On le sait, Yannick Noah a des soucis avec le fisc français. Il est en conflit avec l'administration fiscale depuis les années 90. Il a récemment été débouté de son recours devant le Conseil Constitutionnel visant à contester le redressement fiscal dont il faisait l'objet, à hauteur d'un million d'euros. Résident suisse depuis lors, ses positions récentes et très explicites en faveur de la taxation à 75% sur la part des revenus supérieurs à un million d'euro par an avaient suscité de nombreuses réactions fondées notamment sur l'incohérence entre le discours tenu ("moi je suis content de payer, et je le ferai") et les actes (sa vie en suisse, ses recours en justice visant à contester le redressement fiscal dont il faisait l'objet, etc.).
... sans liens avec le fait qu'il soit entendu par la commission d'enquête sur l'évasion des capitaux
Pourtant, son audition imminente par la commission d'enquête sur l'évasion des capitaux semble a priori être sans rapport aucun avec ses récents déboires fiscaux.
Créée le 17 janvier 2012 et présidée par Monsieur Philippe Dominati (sénateur UMP de Paris) la commission d'enquête sur l'évasion des capitaux et des actifs hors de France et ses incidences fiscales a déjà entendu un certain nombre de personnalités moins "people" que Yannick Noah. Parmi eux, des Conseillers d'état, Juge d'instruction au pôle financier, Professeurs de Droit mais aussi Laurence Parisot (Présidente du Medef) Maurice Lévy (Président Directeur Général de Publicis) et d'autres dirigeants de grandes entreprises françaises parmi lesquelles Total, LVMH, Google, etc.
Très concrètement, quel est donc l'objet de l'audition de Messieurs Noah et Forget ?
A priori, cette audition n'aurait aucun lien direct ou indirect avec les démélés fiscaux du premier. Il semble en effet que le principal objet de ces auditions soit de recueillir l'avis de celles de nos personnalités publiques qui seraient les plus concernées (tentées ?) par la fraude et l'évasion fiscale. Histoire sans doute, de les associer - et/ou de les lier ! - à l'élaboration de solutions pertinentes et acceptables pour lutter contre l'évasion fiscale qu'ils seraient de facto, les premiers à accepter de mettre en application. En gros l'idée serait : puisque vous êtes associés aux réflexions pour lutter contre l'évasion fiscale et que votre opinion importe pour trouver les solutions à cette plaie fiscale française, vous seriez tout de même mal venus par la suite à vous exiler fiscalement sauf à vous couvrir de ridicule et devenir victime médiatique de vos propres contradictions...

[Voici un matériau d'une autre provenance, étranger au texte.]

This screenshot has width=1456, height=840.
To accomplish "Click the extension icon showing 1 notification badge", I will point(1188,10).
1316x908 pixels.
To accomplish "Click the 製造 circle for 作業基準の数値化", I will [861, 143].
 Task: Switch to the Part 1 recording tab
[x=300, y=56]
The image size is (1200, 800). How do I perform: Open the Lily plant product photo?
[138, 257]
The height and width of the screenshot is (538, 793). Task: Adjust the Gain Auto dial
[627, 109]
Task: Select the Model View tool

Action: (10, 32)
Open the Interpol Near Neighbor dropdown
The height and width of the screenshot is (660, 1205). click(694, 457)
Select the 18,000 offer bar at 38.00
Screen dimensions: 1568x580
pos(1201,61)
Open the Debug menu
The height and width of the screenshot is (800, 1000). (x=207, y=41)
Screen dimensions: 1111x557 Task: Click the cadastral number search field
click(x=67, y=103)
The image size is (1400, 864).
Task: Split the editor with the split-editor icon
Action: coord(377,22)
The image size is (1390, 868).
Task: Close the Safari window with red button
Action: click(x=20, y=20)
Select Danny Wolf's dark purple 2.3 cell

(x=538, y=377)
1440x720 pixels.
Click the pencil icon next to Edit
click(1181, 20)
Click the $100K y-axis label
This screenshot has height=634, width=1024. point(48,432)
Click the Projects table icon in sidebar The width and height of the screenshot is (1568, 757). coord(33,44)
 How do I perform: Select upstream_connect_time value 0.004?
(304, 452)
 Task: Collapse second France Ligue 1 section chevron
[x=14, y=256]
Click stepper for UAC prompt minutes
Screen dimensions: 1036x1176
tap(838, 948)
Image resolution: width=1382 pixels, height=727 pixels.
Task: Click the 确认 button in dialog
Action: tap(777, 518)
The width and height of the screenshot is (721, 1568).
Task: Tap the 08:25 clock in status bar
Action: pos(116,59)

Méthodologie assez subtile au fond, mais dont on peut douter au final de l'efficacité.
Il semble en effet que certains n'en soient plus à une contradiction près. Surtout, tout porte à croire que de nos jours, le ridicule ne tue plus. Dans le cas de Monsieur Noah, il semble même au contraire cimenter encore davantage la grande histoire d'amour nouée entre les français et lui : pour la huitième fois consécutive, Yannick Noah reste la personnalité préférée des Français (sondage Ifop réalisé pour le Journal du Dimanche, publié en janvier 2012).